The Outside In File ID API allows developers to identify files using the same technology that all Outside In products use internally. This specification uses a 16-bit value called the ID or type ID to identify different file formats. These IDs are defined in sccfi.h.

1.2 Overview

This chapter explains the functionalities used in this API.

This API includes the following functions:

  • FIIdFile: Returns an ID given a file.

  • FIIdFileEx: Returns an ID and an ID name given a file.

  • FIGetFirstId: Returns the first ID in the range of IDs used by this API.

  • FIGetNextId: Returns the next ID in the range of IDs used by the API.

  • FIGetIDString: Returns the string associated with a particular FI ID. If no string is available for the specified ID, a value of zero is returned and the pTypeName buffer is not filled.

  • FIIdSpecial: This function is used to identify whether a file uses special text encodings.

  • FIIdHandle: This function does the same thing as the IdFile function, except it works on arbitrary open document or sub document handles.

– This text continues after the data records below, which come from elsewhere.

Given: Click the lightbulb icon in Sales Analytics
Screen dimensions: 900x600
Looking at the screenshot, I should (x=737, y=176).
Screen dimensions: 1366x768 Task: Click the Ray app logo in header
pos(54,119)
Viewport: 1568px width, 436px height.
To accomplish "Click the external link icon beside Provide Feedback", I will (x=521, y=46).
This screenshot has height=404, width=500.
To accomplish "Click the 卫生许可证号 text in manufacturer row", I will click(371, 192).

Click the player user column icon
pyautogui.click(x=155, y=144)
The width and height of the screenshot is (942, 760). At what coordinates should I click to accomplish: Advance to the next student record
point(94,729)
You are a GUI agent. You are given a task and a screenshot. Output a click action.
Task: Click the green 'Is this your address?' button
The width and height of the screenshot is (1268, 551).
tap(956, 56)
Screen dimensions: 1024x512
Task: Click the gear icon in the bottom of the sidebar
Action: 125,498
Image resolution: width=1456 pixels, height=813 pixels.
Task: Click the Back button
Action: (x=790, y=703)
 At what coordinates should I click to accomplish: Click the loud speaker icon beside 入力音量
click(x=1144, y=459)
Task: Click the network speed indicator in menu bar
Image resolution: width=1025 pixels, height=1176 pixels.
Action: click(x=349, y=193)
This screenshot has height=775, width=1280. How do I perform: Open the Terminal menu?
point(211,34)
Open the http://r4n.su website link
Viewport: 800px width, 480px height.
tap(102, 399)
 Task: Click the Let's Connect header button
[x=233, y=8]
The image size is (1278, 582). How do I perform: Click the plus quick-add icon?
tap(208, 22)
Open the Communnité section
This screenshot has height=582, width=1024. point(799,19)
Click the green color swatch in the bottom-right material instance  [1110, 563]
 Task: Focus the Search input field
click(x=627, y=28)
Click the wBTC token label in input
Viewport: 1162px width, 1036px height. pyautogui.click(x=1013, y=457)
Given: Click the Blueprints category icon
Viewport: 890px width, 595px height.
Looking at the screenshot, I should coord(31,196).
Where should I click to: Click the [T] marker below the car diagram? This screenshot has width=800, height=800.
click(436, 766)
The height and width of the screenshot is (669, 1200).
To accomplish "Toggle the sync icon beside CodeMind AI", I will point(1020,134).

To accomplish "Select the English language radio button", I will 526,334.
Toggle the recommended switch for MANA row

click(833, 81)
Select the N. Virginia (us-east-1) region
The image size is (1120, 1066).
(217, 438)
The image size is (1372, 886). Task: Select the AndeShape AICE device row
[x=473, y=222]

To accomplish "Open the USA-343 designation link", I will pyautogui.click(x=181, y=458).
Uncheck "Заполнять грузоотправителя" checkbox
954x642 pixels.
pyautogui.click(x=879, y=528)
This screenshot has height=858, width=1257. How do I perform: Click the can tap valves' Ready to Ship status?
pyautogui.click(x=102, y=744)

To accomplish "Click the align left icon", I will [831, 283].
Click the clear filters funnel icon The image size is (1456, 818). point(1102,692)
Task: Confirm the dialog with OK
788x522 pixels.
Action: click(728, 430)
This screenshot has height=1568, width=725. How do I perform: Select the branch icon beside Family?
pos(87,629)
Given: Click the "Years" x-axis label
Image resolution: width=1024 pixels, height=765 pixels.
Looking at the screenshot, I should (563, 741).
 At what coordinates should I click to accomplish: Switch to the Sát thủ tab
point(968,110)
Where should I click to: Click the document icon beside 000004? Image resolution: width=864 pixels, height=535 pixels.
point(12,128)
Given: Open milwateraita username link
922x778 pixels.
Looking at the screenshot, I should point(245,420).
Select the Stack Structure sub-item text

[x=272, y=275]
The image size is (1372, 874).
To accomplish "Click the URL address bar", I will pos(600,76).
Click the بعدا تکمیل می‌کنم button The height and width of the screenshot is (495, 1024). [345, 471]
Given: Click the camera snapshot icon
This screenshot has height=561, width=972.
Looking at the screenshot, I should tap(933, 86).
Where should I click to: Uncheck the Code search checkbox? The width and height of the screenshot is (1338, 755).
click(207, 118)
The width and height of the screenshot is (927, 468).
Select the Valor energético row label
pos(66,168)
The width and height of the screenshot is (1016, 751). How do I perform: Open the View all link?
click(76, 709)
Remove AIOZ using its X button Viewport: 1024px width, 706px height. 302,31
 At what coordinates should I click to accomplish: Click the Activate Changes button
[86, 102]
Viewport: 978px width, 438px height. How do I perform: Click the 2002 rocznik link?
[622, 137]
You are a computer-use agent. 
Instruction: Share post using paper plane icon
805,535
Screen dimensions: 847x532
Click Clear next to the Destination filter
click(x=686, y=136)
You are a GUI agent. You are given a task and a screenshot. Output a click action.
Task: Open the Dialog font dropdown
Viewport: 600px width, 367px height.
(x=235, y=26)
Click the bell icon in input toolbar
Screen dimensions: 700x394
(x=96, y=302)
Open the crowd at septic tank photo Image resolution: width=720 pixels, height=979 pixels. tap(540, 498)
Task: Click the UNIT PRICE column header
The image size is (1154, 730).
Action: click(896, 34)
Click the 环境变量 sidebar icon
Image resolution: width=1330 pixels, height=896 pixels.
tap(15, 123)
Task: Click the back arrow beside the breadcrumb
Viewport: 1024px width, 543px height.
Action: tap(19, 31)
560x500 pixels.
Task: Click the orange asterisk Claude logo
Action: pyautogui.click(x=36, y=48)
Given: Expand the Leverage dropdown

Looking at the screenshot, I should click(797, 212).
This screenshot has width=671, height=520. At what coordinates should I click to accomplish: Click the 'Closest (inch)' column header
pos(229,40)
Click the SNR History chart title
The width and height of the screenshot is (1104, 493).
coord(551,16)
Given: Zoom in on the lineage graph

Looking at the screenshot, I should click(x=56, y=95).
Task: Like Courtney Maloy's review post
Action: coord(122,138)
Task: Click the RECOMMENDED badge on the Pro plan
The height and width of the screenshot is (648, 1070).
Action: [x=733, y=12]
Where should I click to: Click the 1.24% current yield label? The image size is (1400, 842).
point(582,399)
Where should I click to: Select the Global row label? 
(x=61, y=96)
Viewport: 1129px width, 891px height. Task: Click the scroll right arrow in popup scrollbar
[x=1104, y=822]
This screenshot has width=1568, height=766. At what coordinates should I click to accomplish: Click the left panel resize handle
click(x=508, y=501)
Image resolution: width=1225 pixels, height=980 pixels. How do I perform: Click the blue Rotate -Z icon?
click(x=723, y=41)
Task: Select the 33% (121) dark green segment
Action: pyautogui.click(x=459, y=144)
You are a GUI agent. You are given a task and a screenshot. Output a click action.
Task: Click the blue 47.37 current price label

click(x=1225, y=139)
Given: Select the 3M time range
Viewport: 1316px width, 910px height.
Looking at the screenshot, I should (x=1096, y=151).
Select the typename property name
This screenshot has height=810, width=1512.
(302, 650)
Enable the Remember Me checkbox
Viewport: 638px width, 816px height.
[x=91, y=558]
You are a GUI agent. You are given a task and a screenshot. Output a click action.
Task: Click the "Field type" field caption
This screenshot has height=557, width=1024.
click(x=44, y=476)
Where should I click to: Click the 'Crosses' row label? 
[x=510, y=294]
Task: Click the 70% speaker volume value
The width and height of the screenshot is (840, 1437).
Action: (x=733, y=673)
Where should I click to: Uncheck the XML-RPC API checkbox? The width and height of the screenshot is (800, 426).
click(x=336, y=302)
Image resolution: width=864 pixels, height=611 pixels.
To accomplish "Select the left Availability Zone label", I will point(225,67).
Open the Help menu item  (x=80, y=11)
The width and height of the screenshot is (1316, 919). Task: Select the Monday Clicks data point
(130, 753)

  • FIDeInit: This function tells the File Identification module that it will not be asked to read additional documents, so it should perform any necessary cleanup tasks. This function should be called at application shutdown time, and only if the module is successfully initialized with a call to FIInit.

  • FIInit: This function tells the File Identification module to perform any necessary initialization it needs to prepare for document access. This function must be called before the first time the application uses the module to retrieve data from any document.

1.3 Directory Structure

This chapter explains the SDK directory structure and its subdirectories for each platform.

Each Outside In product has an sdk directory, under which there is a subdirectory for each platform on which the product ships (for example, fi/sdk/fi_win-x86-32_sdk). Each of these directories there are following two subdirectories:

  • redist: Contains only the files that the customer is allowed to redistribute. These include all the compiled modules, filter support files, .xsd and .dtd files, cmmap000.bin, and third-party libraries like freetype.

  • sdk: Contains the other subdirectories that used to be at the root-level of an sdk: common, lib (windows only), resource, samplefiles, and samplecode (previously samples). Besides, one new subdirectory Demo. The Demo folder holds all of the compiled sample applications and other files required for the product demo. These are files that the customer should not redistribute (.cfg files, exportmaps, and so forth.).

In the root platform directory (for example, fi/sdk/fi_win-x86-32_sdk), there are two files:

  • README: Explains the contents of the sdk, and that makedemo must be run in order to use the sample applications.

  • makedemo (either .bat or .sh – platform-based): This script will either copy (on Windows) or Symlink (on UNIX) the contents of …/redist into …/sdk/demo, so that sample applications can then be run out of the demo directory.